If you want to make real progress in pole this summer and still have time to take advantage of the weather, stop trying to focus on everything all at once.
Instead, start by picking one pole move.
One invert. One spin. One heel clack sequence. One shoulder roll. One aerial transition. One trick that currently makes you say, “I almost have it.”
Then spend the summer building a relationship with it.
Because the dancers who improve the fastest are not always the ones training the hardest. They’re the ones training with a focus on cleanliness and precision.
Why Picking One Pole Thing Works
A lot of pole dancers plateau because they’re constantly chasing novelty.
New combo.
New trick.
New class.
New tutorial.
But mastery comes from repetition with intention.
When you dedicate time to one move or sequence, you start noticing:
- Where your technique breaks down
- What strength is actually missing
- What cues help your body understand the movement
- How your confidence changes over time
- How to make the move look like yours
This is where growth happens.
How to Choose Your “Summer Pole Move”
The best move to focus on is not necessarily the hardest one.
Pick a move that:
- Excites you
- Challenges you slightly beyond your current level
- Has multiple progressions or variations
- Teaches transferable skills
For example:
- Aerial invert
- Shoulder mount
- Jade split
- Russian layback
- Allegra
- Kips
- Brass monkey
- Fish flop
- Pirouettes in heels
- A specific basework flow
- A spin that never feels clean
You can even choose something performance-based instead of trick-based:
- Making your climb look effortless
- Improving musicality (hello freestyle!)

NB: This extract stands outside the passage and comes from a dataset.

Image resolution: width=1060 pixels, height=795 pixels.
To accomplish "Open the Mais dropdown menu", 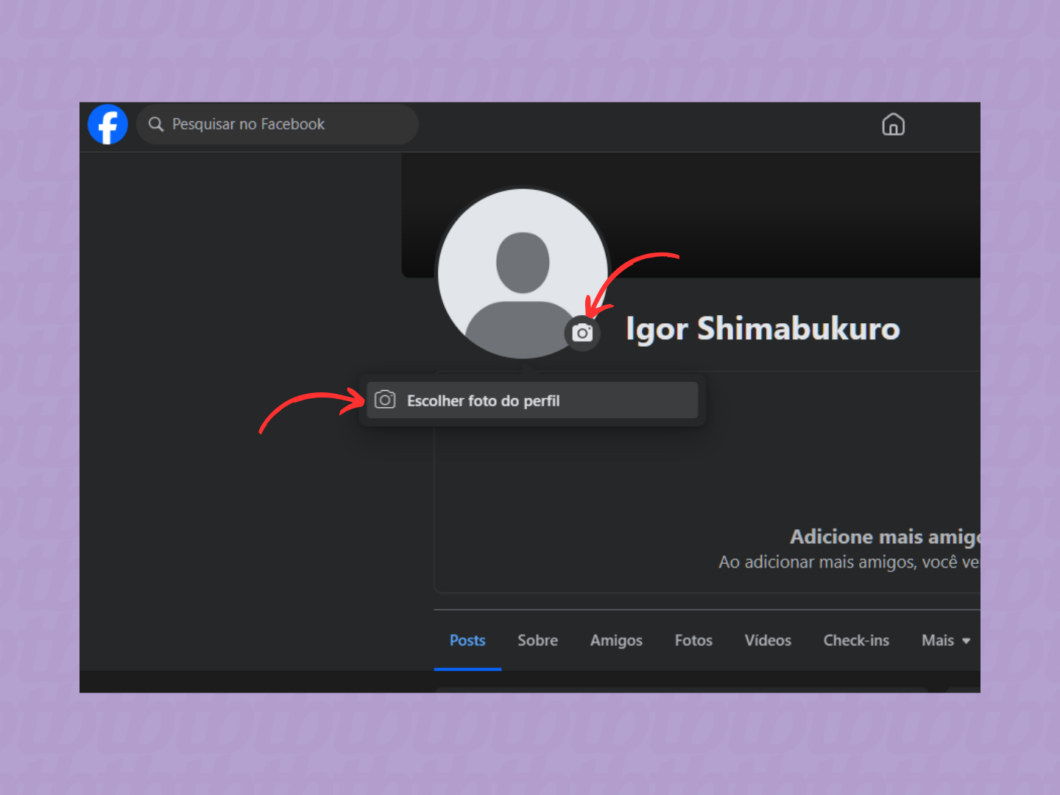I will (x=937, y=640).
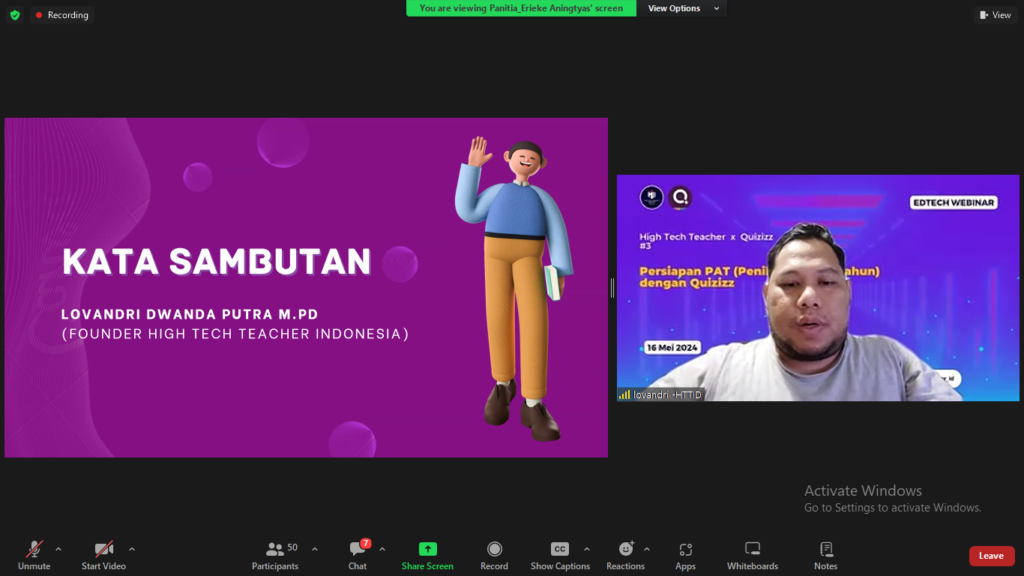This screenshot has width=1024, height=576.
Task: Open the Participants panel
Action: coord(275,554)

- Slowing down transitions
- Developing cleaner lines
That still counts as mastery.
Step 1: Define What “Mastery” Means
This is where most people get stuck.
“I want a better shoulder mount” is vague.
Instead, define measurable outcomes.
For example:
- Hold it for 3 seconds
- Enter consistently on both sides
- Execute without jumping
- Perform it in heels
- Add it into freestyle naturally
- Hit it confidently
- Make it look smooth instead of survival-mode
Specific goals make training more effective.
Step 2: Break the Move Into Components
Every pole trick is really multiple skills stacked together.
If your move feels impossible, it’s usually because one component is lagging behind.
Ask yourself:
- Is this a strength issue?
- A flexibility issue?
- A fear issue?
- A timing issue?
- A coordination issue?
- A grip issue?
- A confidence issue?
For example, if your aerial invert isn’t progressing, you may actually need:
- Stronger active core engagement
- Better pulling mechanics
- Hip flexor engagement drills
- Confidence taking both feet off the floor
- Cleaner invert technique from the ground first
Breaking down the skill prevents frustration and speeds up improvement.
Step 3: Train It Consistently (Without Destroying Yourself)
You do not need to drill your move every day.
In fact, overtraining usually slows progress.
Instead:
- Train the move 2–3 times per week
- Film attempts occasionally
- Track small improvements
- Focus on quality reps over quantity
- Stop before technique falls apart
Pole progress is often less dramatic than social media makes it look. Most mastery happens quietly.
Step 4: Use Video Strategically
One of the fastest ways to improve in pole dance is reviewing footage to gather information, not to criticise yourself.
Watch for:
- Unintentionally bent limbs
- Disengaged shoulders
- Timing issues
- Line placement
- Facial tension
- Rushed transitions
Then compare older videos over time.
You’ll often realize you are improving long before the move feels “perfect.”
Step 5: Train the Artistic Side Too
A mastered move is not just technically correct, you have the ability to embody the movement.
Once the move becomes more comfortable, start exploring:
- Different entries
- Slower pacing
- Eye focus
- Breath
- Transitions out
The Hidden Benefit of a Summer Pole Goal
Focusing on one move teaches more than technique.
You’re exercising:
- Patience
- Consistency
- Body awareness
- Resilience
- Intentional training
- Trust in yourself
And honestly, those skills matter far beyond pole.
Your Summer Pole Challenge
Pick one thing.
Commit to it for the summer.
Not because you need to “conquer” your body.
Not because you need a perfect Instagram video.
Not because harder tricks make you more legitimate.
Pick one move because depth creates artistry.
And by the end of summer, you may realize the biggest thing you mastered wasn’t the trick itself.
It was your relationship with the process.